Ma il commissario Luigi Vitali non fa una piega, “Apprendo dalle agenzie di stampa che i coordinatori provinciali pugliesi hanno rassegnato le dimissioni. Apprezzo il loro gesto che mi evita di commissariarli, cosa che non avevo nessuna intenzione di fare, e lo interpreto come un atto di grande responsabilità per riprendere un percorso comune per il rilancio del partito”. Il neo commissario di Forza Italia in Puglia, non si sofferma sullo spirito dell’iniziativa dei fittiani che hanno definito di “protesta per la nomina del commissario calata dall’alto” la loro iniziativa. E invece vuole essere un riappacificatore. «Spero — dice Vitali — di poter contare ancora sui coordinatori dimissionari per poter lavorare grazie anche al loro preziosissimo contributo.

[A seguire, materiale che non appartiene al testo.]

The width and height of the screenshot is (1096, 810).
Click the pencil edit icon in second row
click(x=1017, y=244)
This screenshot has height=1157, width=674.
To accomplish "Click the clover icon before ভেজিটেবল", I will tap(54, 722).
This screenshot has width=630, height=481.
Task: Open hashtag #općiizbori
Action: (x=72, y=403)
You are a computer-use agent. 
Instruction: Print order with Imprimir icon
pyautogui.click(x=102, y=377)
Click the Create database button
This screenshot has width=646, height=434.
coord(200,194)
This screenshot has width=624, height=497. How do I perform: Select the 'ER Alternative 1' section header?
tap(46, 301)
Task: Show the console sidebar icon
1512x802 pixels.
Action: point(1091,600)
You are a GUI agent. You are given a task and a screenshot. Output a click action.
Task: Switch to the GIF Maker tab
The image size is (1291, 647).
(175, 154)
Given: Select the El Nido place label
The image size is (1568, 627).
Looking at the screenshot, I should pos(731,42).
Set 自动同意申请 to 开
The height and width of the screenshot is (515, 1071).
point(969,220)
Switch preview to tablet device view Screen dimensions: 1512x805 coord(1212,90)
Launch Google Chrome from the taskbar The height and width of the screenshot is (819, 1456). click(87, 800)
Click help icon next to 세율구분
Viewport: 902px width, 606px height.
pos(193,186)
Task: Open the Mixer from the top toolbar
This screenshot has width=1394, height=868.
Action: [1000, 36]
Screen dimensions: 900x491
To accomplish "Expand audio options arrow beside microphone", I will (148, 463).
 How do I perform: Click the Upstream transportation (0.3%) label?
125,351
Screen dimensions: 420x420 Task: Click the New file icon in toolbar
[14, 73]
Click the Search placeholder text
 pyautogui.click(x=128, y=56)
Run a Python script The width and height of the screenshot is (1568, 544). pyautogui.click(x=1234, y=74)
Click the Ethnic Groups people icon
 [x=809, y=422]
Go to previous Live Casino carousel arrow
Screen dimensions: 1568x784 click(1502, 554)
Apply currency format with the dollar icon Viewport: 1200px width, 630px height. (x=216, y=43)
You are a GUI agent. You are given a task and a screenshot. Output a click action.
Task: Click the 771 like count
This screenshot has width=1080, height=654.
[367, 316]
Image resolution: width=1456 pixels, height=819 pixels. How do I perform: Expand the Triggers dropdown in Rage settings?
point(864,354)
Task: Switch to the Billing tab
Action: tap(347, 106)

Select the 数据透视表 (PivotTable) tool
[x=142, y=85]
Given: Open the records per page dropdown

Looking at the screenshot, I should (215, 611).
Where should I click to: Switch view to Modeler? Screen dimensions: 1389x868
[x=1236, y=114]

Sono stato abituato sempre ad affrontare le cose più difficili e la mia storia personale lo dimostra”. Ma c'è da giurare che siamo solo agli esordi di quello che sembra essere l'ennesimo psicodramma in casa azzurra, con il rischio concreto che alla fini si realizzi la profezia del “non c'è due senza tre”. Dopo Fini e Alfano anche Fitto, del resto in un partito padronale non c'è storia, vince sempre il padrone.